▶ **Work instruction A**
List every person the text on conservatives backing Smitherman names by both first and last name.
▶ **Work instruction B**
Pick up the piece on conservatives backing Smitherman and write what comes after its final sentence.

--- Text passage Enclosed Below ---

Conservatives ♥ Smitherman

Conservatives For Smitherman!

Strike you as odd? Really? Like how odd? Jews For Jesus odd? Red Sox For Yankees odd?

When some prominent local conservatives signed a letter in support of George Smitherman’s mayoral candidacy yesterday, the interwebs concerned with such matters lit up. The Rob Ford/Rocco Rossi right wing base (or, in the case of Mr. Rossi, let’s call it Sue Ann Levy) were all up in arms, defining themselves as true or real conservatives as opposed to those who’d signed the Smitherman pledge who were.. how’d Sue Ann put it ..? “the fah-fah Rosedale crowd”. The same “fah-fah Rosedale crowd” Ms. Levy sought to represent when she ran in last year’s provincial by-election under the Progressive Conservative banner, proving once again that the new conservative mind has no institutional memory whatsoever; replaced entirely by a simple binary yes, no, yes, no, thought that can’t recall the events of the previous day let alone year.

--- End of Enclosed Text passage ---
--- Supplied information Enclosed Below ---

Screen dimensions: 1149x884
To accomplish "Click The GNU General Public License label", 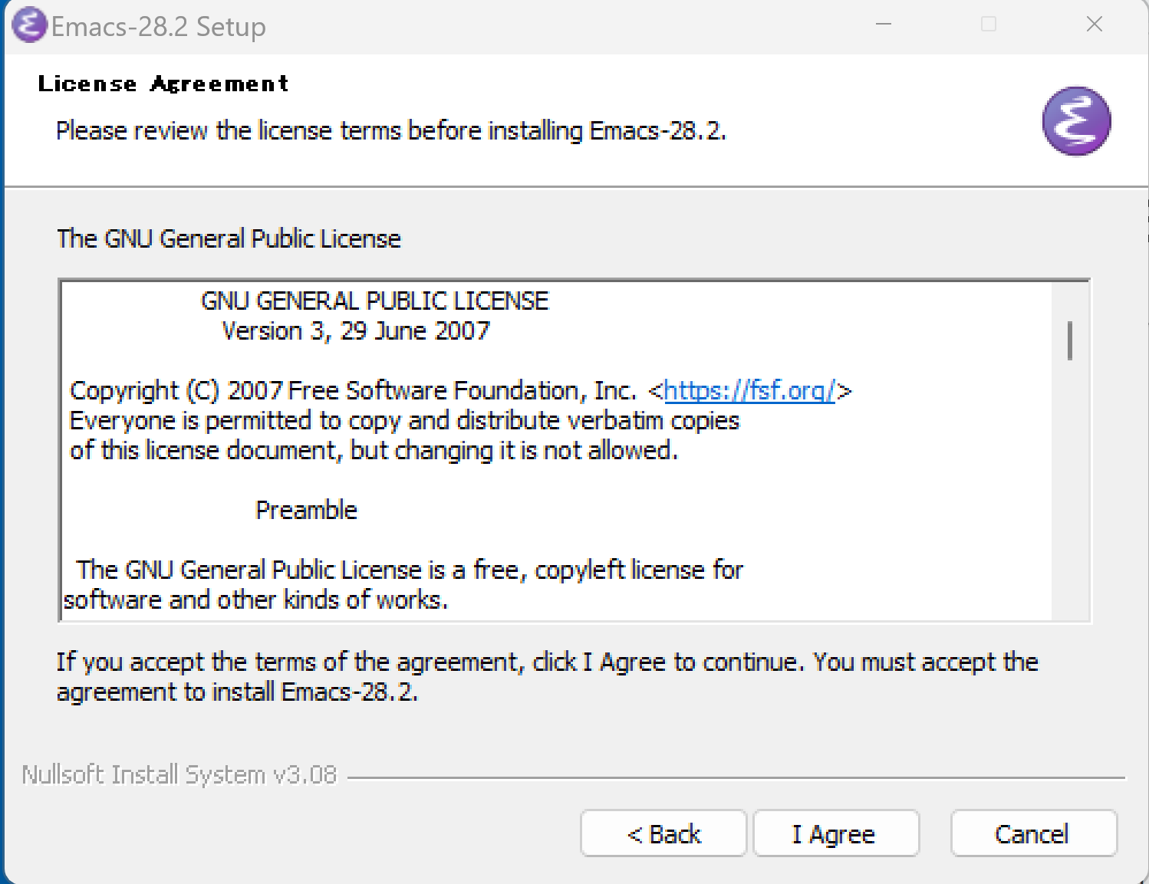I will pos(229,238).
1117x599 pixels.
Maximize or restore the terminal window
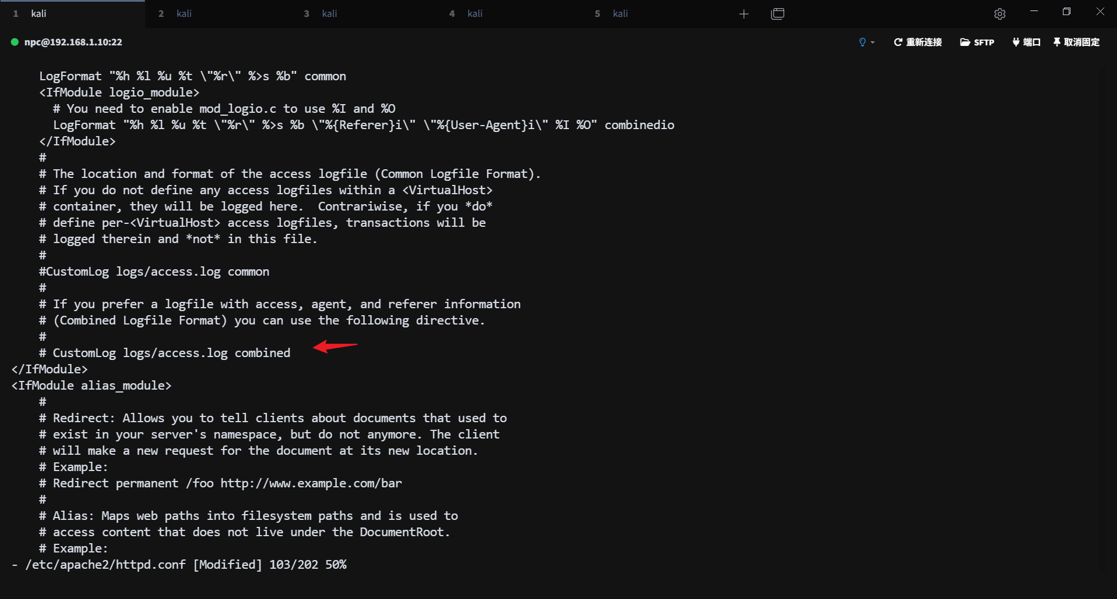tap(1066, 12)
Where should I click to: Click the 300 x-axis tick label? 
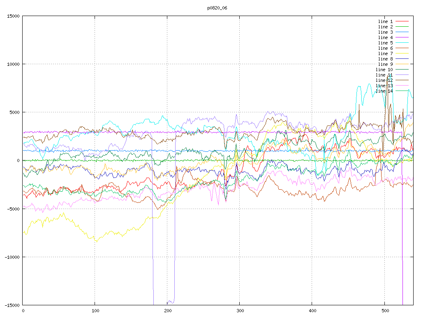click(240, 311)
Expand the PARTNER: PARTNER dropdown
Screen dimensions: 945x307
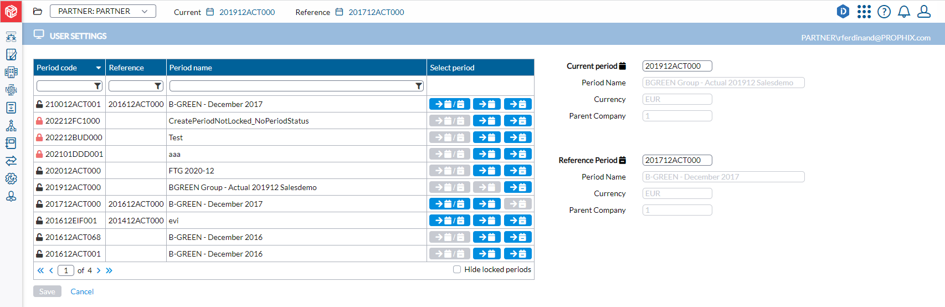pos(103,11)

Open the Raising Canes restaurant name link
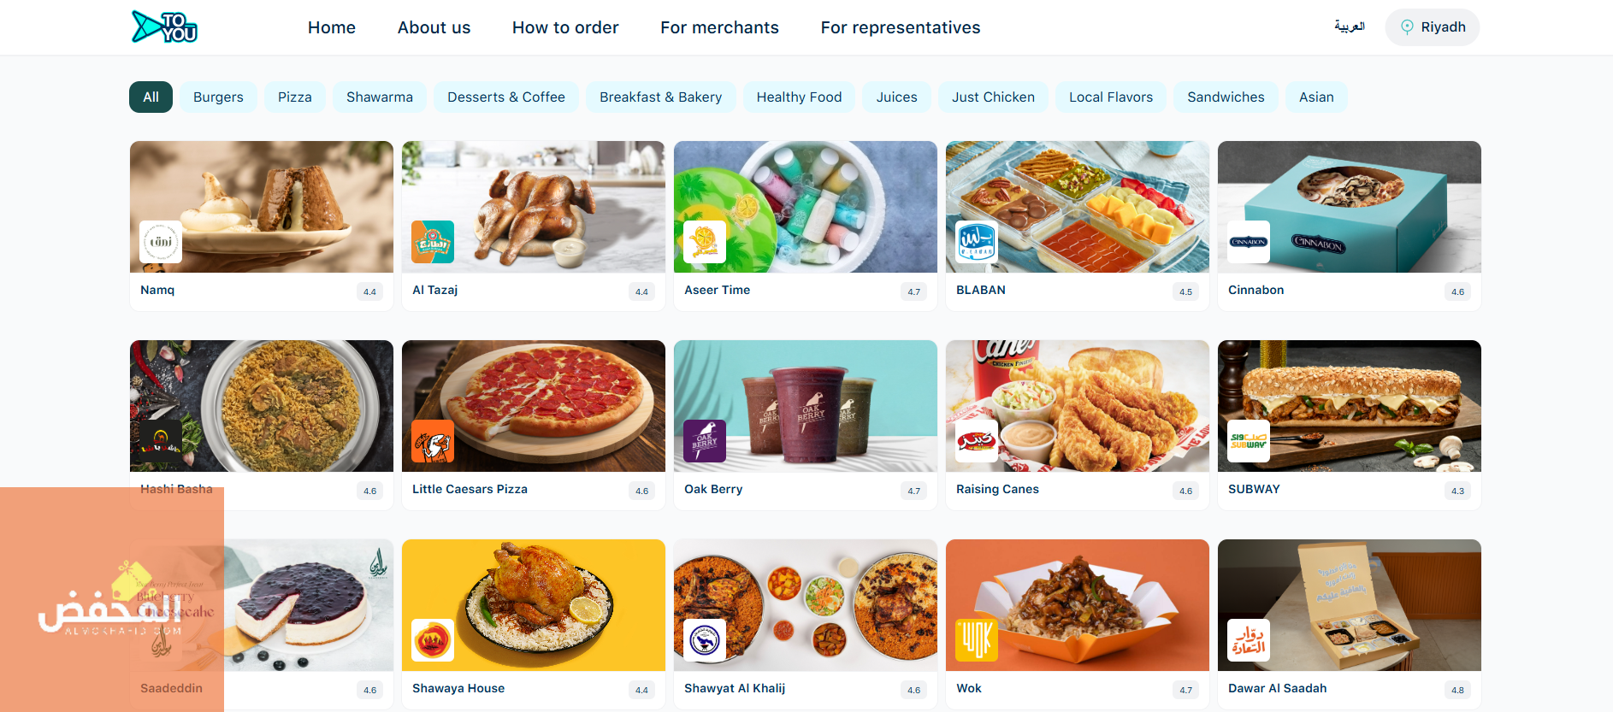pyautogui.click(x=997, y=489)
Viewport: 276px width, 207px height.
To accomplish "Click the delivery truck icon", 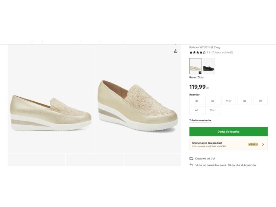I will [191, 158].
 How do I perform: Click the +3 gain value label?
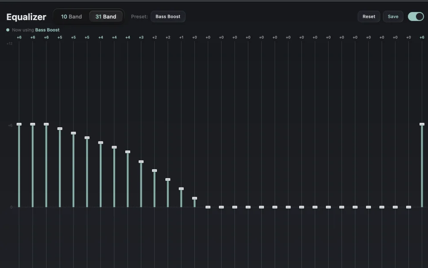coord(141,37)
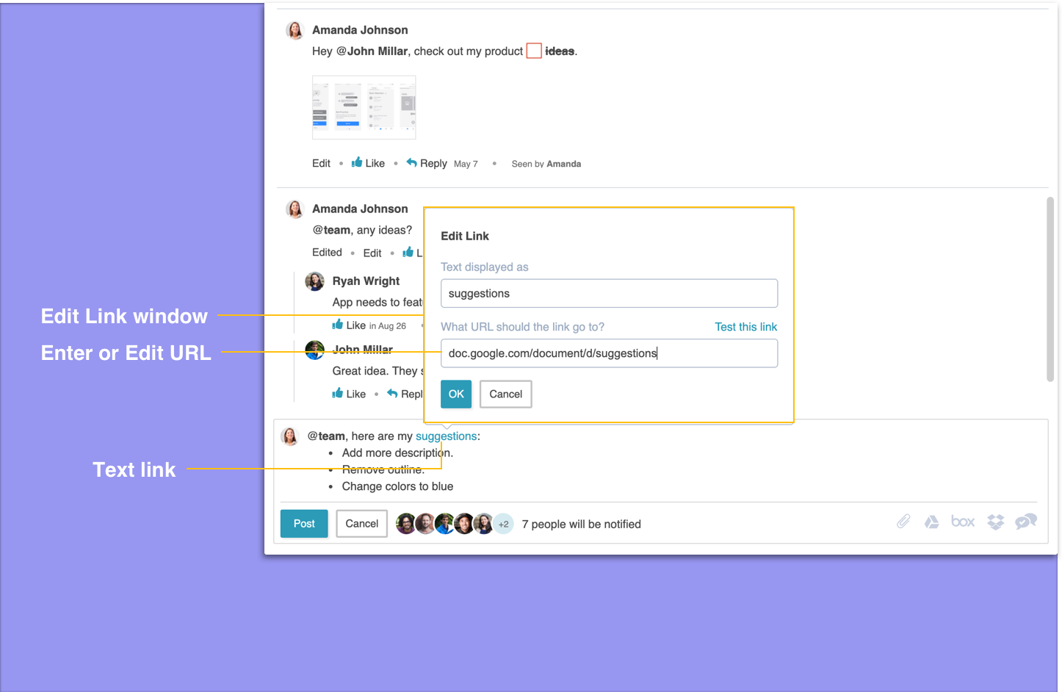Confirm link with the OK button

coord(456,394)
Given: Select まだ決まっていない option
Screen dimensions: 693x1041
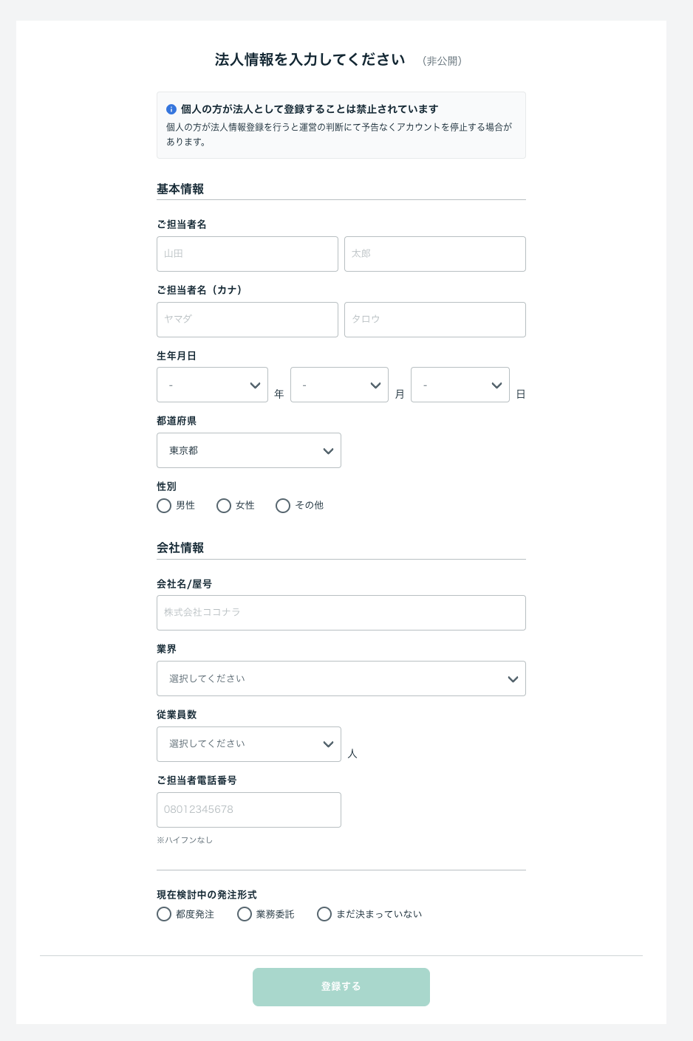Looking at the screenshot, I should (324, 914).
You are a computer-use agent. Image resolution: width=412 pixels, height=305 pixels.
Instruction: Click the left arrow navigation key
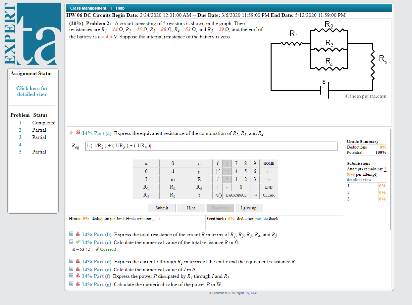point(269,171)
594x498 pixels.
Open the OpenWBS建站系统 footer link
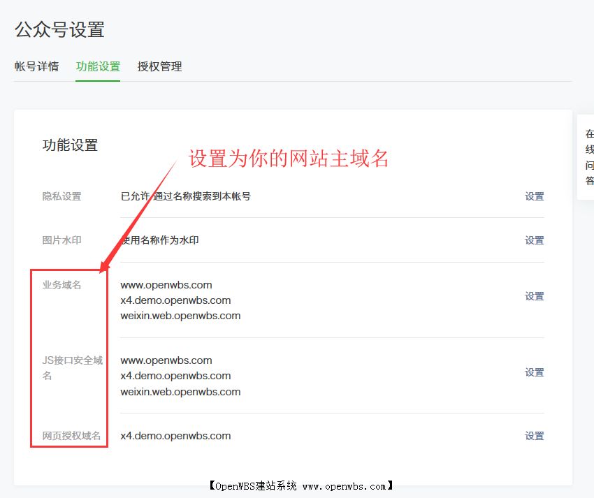point(297,485)
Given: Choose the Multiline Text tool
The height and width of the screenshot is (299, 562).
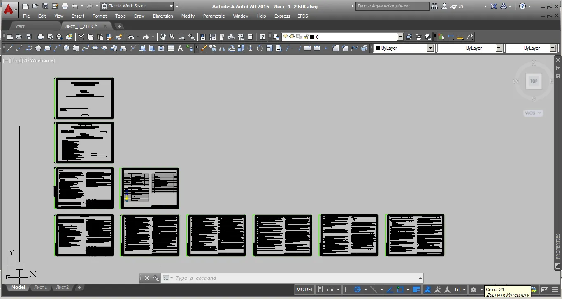Looking at the screenshot, I should click(x=180, y=48).
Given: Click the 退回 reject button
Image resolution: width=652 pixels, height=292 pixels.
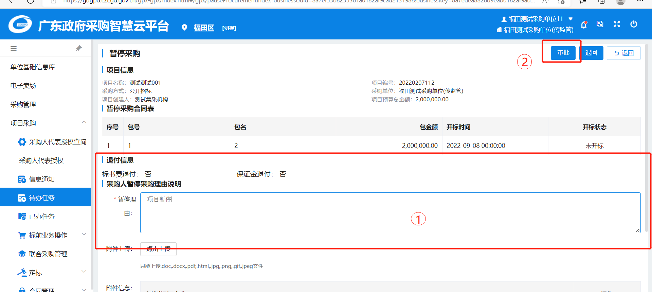Looking at the screenshot, I should 591,53.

--- End of Enclosed Supplied information ---

▶ **Response box A**
George Smitherman, Rob Ford, Rocco Rossi, Sue Ann Levy

▶ **Response box B**
For their part, supporters of Joe Pantalone waved the letter about as proof that Smitherman was, to use their candidate’s own nifty campaign catch-phrase, just another mini Mike Harris. An easy leap to make since the letter was signed by some former members of the Harris government. This was the smoking gun to show that Smitherman was a Liberal in name only.

The surprise of all this was that there was any surprise about this in the first place. Anyone who’s followed Smitherman’s political career at the provincial level must know that to succeed as he did in climbing the ladder of the Dalton McGuinty government, he had to be a dyed in the wool red Tory. (I’ve hyperlinked the term for all you youngsters out there unfamiliar with it.) In my day, Progressive Conservatives like John Robarts, Bill Davis, Robert Stanfield, Joe Clarke were what you’d call red Tories. Conservatives not viscerally anti-government and pathologically opposed to the notion of taxation. They were closer in spirit to one of the original conservatives, Edmund Burke, who thought society should conserve those aspects that were working while gradually changing those that weren’t.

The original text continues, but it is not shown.